11

Introduction to MOA and Its Ecosystem

Massive Online Analysis (MOA) is an open-source software framework that allows users to build and run ML and data mining experiments on evolving data streams. It is being developed at the University of Waikato in New Zealand and named after the large, extinct, flightless moa bird that used to live only in New Zealand.

The distinctive feature of MOA is that it can learn and mine from large datasets or streams by performing only one pass over the data, with a small time per data item. As it scans the data, it only stores summaries and statistics rather than the instances themselves, so memory use is usually small too.

MOA is written in Java and distributed under the terms of the GNU General Public License. It includes a set of learners, stream generators, and evaluators that can be used from the graphical user interface (GUI), the command-line interface (CLI), and the Java API. Advantages of being Java-based are the portability and the strong and well-developed support libraries. Use of the language is widespread, and features such as automatic garbage collection help reduce programming burden and errors. MOA runs on any platform with an appropriate Java virtual machine, such as Linux, Mac, Windows, and Android.

One intended design goal of MOA is to be easy to use and simple to extend.

There are several open-source software libraries related to MOA. Some of them, such as ADAMS, MEKA, and OpenML, use MOA to perform data stream analytics inside their systems. StreamDM contains an implementation in C++ of some of the most popular methods in MOA, and Apache SAMOA is a new platform that performs stream mining in a distributed environment using Hadoop hardware.

In this part of the book, we show how to use the GUI, the CLI, and the Java API, and how to master MOA algorithms, generators, and evaluators.

In this chapter, we first discuss briefly the architecture of MOA, and how to install the software. After that we look at recent developments in MOA and the extensions available in MOA, and finally we present some of the open-source frameworks that can be used with MOA, or as an alternative to it. The intention is not to make readers proficient in all these other packages, but to make them aware of their possibilities.

11.1 MOA Architecture

MOA is built around the idea of the task. All experiments run in MOA are defined as tasks. There are simple tasks, such as writing streams to files or computing the speed of a stream, but the most important tasks are the evaluation tasks. For example, in classification, there are two main types of evaluation methods, described in section 6.1: holdout and prequential.

MOA contains methods for classification, regression, clustering, outlier detection, recommendation, and frequent pattern mining. Tasks are usually composed of stream sources, learners, and the parameters of the evaluation, such as number of instances to use, periodicity of the output result, and name of the file to output the predictions. Also, different task types require different evaluation strategies.

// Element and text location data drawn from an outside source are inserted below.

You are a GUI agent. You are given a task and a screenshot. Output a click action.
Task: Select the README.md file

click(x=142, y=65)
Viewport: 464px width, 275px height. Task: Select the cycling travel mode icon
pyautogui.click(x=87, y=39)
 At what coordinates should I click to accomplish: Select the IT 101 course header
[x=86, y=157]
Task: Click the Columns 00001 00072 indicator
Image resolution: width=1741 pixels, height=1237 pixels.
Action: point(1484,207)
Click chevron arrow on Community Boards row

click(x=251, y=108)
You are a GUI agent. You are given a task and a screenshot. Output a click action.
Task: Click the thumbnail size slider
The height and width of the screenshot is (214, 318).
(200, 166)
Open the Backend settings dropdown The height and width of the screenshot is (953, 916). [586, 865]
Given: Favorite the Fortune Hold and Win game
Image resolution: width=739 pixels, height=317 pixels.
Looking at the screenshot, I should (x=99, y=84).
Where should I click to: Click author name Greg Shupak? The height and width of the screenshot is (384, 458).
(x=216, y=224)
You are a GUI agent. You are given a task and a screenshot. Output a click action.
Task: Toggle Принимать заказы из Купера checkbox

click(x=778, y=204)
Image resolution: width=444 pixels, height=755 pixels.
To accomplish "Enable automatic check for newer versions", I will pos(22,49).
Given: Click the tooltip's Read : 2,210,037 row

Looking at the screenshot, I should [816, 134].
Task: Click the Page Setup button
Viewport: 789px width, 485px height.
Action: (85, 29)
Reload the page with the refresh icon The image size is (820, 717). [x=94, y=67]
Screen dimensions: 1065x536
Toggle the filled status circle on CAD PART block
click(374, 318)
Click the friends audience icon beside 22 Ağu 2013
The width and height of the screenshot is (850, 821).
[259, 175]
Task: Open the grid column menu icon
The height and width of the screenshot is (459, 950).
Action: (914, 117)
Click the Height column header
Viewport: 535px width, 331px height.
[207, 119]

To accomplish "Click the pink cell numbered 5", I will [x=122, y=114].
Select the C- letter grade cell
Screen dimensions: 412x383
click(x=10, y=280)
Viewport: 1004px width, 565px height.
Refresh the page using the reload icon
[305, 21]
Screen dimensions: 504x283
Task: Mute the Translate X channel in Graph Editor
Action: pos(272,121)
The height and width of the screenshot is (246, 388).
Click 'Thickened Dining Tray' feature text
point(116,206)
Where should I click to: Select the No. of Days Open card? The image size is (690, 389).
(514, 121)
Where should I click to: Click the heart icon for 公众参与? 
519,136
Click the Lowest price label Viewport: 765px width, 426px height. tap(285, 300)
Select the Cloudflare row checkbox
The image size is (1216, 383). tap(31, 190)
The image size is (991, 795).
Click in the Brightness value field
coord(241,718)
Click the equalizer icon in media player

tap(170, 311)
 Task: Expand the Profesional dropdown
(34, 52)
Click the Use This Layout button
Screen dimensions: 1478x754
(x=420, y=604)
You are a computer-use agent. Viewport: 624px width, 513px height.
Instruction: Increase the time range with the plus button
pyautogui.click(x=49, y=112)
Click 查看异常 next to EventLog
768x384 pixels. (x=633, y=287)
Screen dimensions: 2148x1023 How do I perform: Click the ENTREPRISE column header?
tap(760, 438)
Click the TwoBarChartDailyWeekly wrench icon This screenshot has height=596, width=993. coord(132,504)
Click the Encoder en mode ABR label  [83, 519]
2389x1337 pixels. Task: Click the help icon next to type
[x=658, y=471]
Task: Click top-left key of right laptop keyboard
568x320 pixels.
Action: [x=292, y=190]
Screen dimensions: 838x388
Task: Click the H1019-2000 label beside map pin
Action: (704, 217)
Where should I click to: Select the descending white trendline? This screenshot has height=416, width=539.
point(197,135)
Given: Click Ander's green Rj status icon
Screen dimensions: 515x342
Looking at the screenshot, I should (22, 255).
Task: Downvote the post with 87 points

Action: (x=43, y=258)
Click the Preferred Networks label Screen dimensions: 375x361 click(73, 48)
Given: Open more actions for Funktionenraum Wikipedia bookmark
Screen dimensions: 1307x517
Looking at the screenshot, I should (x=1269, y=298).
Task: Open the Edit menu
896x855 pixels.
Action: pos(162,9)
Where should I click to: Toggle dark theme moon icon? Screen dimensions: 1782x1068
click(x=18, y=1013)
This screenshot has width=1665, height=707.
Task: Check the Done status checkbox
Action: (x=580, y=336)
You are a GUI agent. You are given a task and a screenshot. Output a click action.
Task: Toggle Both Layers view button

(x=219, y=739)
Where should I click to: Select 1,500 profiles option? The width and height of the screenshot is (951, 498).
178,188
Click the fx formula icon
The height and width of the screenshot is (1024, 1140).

Tasks can be run from the GUI or from the CLI.

11.2 Installation

MOA is available from https://moa.cms.waikato.ac.nz, where the latest release can always be downloaded as a compressed zip file. The release contains a moa.jar file, an executable Java jar file that can be run as a Java application or called from the command line. It also contains the sizeofag.jar file, used to measure the memory used by experiments. The scripts bin\moa.bat in Windows and bin/moa.sh in Linux and Mac are the easiest way to start MOA’s GUI.

11.3 Recent Developments in MOA

Some of the recent developments in MOA, not covered in detail in this book, are:

11.4 Extensions to MOA

The following useful extensions to MOA are available from its website:

11.5 ADAMS

WEKA and MOA are powerful tools to perform data mining analysis tasks. Usually, in real applications and professional settings, the data mining processes are complex and consist of several steps. These steps can be seen as a workflow. Instead of implementing a program in Java, a professional data miner will build a solution using a workflow, so that it will be much easier to understand and maintain for nonprogrammer users. The Advanced Data mining And Machine learning System (ADAMS) [213, 214] is a flexible workflow engine aimed at quickly building and maintaining real-world, complex workflows. It integrates data mining applications such as MOA, WEKA, and MEKA, support for the R language, image and video processing and feature generation capabilities, spreadsheet and database access, visualizations, GIS, web services, and fast prototyping of new functionalities using scripting languages (Groovy/Jython).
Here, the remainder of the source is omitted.